The argument was that older readers preferred to imagine the characters and their situations in their minds rather than having the artists’ illustrations dictate the way in which everyone and everything appeared in the novel.
Thanks to less expensive printing technology through lasers etc., there has been a major shift towards illustrated novels. However, instead of the pictures scattered inside various chapters of a book, the entire novel is in picture-form.
Actually, it looks more like a large comic book than a novel!
The trend in illustrated books is no doubt influenced by the immense popularity of Japanese manga (graphic novels—graphic referring to illustrations) and comic books in general.
Comic book type novels are still geared for younger readers of course, often in fantasy/sci-fi, or coming-of-age stories, but adults also prefer them to the heavily texted, more traditional novels even with sporadic illustrations.
Perhaps the best of these is the series MAUS: A SURVIVOR’S TALE by Art Spiegelman about his father’s experiences as a Holocaust survivor in which the Jews and Nazis are depicted as mice and cats.
Another terrific graphic novel is PERSEPOLIS: THE STORY OF A CHILDHOOD by Marjane Satrapi, about her growing up into adulthood in contemporary Iran after the 1979 Islamic Revolution. It later became an excellent animated movie.

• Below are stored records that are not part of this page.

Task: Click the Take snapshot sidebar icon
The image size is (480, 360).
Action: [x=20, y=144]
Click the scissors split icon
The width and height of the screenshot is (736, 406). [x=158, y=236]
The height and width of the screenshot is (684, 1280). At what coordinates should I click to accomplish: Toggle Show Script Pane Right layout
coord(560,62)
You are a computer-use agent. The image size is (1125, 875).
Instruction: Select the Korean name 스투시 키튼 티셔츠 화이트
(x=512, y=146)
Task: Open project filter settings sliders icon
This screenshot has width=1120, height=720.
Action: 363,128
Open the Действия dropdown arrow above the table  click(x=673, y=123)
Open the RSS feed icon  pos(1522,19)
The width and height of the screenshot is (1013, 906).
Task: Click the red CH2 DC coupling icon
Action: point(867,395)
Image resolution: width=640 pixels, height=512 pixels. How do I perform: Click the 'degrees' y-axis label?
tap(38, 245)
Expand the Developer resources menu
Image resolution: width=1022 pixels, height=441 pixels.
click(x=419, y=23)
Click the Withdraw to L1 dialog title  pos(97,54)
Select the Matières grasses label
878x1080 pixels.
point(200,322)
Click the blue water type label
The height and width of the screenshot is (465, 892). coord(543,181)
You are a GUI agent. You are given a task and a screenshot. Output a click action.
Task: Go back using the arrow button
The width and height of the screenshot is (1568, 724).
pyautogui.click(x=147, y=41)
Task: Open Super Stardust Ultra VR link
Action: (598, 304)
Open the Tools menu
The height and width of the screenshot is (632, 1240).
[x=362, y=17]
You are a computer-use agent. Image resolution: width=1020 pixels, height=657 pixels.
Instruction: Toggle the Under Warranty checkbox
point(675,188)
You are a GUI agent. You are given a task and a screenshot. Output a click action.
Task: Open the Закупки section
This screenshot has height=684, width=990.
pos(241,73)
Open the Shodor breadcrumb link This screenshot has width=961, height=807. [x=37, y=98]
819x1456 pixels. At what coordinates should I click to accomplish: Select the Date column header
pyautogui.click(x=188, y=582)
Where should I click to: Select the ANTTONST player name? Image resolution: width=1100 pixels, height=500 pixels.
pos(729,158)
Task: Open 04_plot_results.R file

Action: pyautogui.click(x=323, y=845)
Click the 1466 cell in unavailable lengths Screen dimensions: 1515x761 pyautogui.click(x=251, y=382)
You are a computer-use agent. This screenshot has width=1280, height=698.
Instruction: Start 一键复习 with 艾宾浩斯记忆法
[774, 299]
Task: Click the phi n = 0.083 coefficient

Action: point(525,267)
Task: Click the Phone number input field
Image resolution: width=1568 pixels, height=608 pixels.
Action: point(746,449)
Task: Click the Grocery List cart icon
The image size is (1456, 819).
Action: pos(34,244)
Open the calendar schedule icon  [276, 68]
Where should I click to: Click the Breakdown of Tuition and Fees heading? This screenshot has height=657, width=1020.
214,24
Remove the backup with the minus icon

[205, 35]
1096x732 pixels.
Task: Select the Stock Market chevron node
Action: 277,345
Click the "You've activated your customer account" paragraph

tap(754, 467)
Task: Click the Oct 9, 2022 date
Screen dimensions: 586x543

These types of books remind me of the comic books I used to read as a kid based on the literary classics I was also reading then like ROBIN HOOD and THE PRINCE AND THE PAUPER.
Even though I enjoyed those “classic comics,” the illustrations never compared to the novels themselves that were illustrated by a master like N.C. Wyeth (father of Andrew Wyeth).
Wyeth’s illustrations in TREASURE ISLAND and ROBINSON CRUSOE were lavish, textured masterpieces that enhanced the stories. They were as memorable and thrilling as the stories wherever they appeared in particular chapters.
To this day, I have to yet to come across anything as brilliant as Wyeth’s illustrations—even in children’s books.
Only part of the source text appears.